DATA EXTRACT:

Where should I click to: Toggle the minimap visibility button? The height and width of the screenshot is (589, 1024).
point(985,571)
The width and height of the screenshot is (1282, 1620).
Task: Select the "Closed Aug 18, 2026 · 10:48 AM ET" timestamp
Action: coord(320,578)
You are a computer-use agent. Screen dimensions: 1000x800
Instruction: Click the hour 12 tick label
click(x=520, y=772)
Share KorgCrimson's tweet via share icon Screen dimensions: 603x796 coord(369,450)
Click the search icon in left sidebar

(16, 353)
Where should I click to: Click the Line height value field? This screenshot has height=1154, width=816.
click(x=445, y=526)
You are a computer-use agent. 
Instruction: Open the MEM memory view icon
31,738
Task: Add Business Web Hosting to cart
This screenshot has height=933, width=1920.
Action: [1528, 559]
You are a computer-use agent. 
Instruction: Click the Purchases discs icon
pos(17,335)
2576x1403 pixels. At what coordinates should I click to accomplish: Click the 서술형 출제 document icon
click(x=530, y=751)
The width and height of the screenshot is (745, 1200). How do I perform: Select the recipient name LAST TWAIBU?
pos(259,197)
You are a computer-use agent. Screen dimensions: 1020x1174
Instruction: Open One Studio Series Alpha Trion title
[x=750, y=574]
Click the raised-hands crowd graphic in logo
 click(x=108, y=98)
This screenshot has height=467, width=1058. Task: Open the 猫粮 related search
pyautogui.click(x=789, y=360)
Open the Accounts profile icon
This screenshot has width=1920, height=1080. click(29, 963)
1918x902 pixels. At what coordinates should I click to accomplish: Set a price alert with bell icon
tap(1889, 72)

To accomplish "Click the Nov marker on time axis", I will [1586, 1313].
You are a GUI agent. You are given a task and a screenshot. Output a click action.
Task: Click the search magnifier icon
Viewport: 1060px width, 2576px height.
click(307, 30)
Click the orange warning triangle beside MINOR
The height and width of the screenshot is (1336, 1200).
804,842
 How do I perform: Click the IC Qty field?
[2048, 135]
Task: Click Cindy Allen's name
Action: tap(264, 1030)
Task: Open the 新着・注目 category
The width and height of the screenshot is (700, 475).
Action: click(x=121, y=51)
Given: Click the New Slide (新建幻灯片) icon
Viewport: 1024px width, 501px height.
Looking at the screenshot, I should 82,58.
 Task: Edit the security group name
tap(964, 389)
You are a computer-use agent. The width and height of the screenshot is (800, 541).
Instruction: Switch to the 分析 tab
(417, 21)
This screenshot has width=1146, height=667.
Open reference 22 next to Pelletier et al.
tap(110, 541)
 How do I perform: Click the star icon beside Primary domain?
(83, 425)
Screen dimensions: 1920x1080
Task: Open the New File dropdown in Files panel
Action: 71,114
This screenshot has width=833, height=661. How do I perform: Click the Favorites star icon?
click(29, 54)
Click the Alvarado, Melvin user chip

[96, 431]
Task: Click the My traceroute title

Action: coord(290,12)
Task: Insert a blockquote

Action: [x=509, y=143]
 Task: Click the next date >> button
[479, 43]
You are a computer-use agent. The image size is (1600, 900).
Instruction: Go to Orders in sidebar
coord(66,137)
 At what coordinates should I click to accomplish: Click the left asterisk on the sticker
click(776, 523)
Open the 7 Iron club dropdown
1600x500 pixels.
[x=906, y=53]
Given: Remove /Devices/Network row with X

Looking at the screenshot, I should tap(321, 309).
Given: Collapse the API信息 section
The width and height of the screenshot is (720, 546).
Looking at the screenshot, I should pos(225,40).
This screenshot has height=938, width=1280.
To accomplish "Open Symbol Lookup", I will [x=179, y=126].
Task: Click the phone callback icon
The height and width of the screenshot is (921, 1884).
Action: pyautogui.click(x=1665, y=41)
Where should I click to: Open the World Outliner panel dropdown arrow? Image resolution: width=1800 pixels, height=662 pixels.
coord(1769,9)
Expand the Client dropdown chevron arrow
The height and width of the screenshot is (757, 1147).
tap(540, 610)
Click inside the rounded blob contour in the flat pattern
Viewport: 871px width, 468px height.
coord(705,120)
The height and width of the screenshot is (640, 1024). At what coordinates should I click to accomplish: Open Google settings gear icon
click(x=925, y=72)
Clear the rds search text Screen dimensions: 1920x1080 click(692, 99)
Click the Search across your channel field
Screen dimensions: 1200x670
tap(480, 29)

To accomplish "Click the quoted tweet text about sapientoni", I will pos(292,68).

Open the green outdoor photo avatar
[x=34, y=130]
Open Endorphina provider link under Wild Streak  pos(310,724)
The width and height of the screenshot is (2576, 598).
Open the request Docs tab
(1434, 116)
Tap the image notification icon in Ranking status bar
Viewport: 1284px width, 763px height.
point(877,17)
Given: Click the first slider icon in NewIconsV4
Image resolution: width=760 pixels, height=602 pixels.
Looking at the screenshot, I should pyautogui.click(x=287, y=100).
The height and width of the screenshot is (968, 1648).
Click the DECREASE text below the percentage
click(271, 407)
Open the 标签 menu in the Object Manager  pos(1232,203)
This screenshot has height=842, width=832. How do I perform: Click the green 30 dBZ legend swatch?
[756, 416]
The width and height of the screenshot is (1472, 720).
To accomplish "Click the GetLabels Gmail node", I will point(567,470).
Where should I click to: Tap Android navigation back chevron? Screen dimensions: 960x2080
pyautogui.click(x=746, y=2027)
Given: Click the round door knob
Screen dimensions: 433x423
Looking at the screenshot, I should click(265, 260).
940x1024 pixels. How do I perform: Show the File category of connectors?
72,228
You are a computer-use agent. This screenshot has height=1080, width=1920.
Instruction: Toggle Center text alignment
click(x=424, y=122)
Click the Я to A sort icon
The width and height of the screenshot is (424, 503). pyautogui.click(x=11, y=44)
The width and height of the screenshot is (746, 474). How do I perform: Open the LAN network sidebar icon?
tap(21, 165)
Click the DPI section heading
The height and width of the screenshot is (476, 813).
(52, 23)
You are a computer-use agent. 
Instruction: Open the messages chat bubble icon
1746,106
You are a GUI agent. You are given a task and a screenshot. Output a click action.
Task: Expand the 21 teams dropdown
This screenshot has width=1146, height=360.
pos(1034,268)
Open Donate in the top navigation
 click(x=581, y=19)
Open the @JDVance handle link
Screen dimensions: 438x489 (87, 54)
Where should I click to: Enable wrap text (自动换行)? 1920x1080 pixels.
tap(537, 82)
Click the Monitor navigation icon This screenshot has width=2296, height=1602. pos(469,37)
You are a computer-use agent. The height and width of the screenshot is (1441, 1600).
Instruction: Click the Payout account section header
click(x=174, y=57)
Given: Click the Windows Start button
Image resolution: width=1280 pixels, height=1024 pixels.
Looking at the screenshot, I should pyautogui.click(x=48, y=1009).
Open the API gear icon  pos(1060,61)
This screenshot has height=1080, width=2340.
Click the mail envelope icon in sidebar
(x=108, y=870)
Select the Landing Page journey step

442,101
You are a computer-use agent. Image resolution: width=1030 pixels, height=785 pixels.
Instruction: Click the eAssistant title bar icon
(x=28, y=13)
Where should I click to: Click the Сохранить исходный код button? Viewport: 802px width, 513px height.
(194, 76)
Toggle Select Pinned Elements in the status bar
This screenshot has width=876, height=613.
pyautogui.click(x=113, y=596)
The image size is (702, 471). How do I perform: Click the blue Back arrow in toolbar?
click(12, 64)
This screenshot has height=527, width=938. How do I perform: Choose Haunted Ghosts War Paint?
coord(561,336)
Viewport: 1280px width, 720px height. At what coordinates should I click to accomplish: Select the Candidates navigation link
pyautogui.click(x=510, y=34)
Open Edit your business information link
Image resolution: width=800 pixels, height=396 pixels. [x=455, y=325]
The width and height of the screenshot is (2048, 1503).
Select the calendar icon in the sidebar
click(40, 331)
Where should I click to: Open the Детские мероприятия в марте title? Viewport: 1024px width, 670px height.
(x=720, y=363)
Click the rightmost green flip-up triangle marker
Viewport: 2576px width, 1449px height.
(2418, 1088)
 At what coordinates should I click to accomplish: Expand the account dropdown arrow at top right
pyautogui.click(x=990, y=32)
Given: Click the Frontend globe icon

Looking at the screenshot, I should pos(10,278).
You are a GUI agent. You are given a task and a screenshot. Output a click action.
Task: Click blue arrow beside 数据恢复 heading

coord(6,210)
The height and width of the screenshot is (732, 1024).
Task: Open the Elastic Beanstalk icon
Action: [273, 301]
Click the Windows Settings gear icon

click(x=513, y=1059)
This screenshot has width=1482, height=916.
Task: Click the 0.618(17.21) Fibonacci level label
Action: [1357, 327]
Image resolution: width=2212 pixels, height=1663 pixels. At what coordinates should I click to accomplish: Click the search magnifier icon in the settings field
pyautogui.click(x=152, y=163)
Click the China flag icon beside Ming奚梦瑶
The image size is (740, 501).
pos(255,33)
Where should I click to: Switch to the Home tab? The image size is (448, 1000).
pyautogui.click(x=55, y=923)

STATED PROBLEM: Could you copy out the material word for word, starting at the line that contains "Open Donate in the top navigation" and ending at the line that contains "Click the Monitor"?

FINISHED EXERCISE:
Open Donate in the top navigation
 click(x=581, y=19)
Open the @JDVance handle link
Screen dimensions: 438x489 (87, 54)
Where should I click to: Enable wrap text (自动换行)? 1920x1080 pixels.
tap(537, 82)
Click the Monitor navigation icon This screenshot has width=2296, height=1602. pos(469,37)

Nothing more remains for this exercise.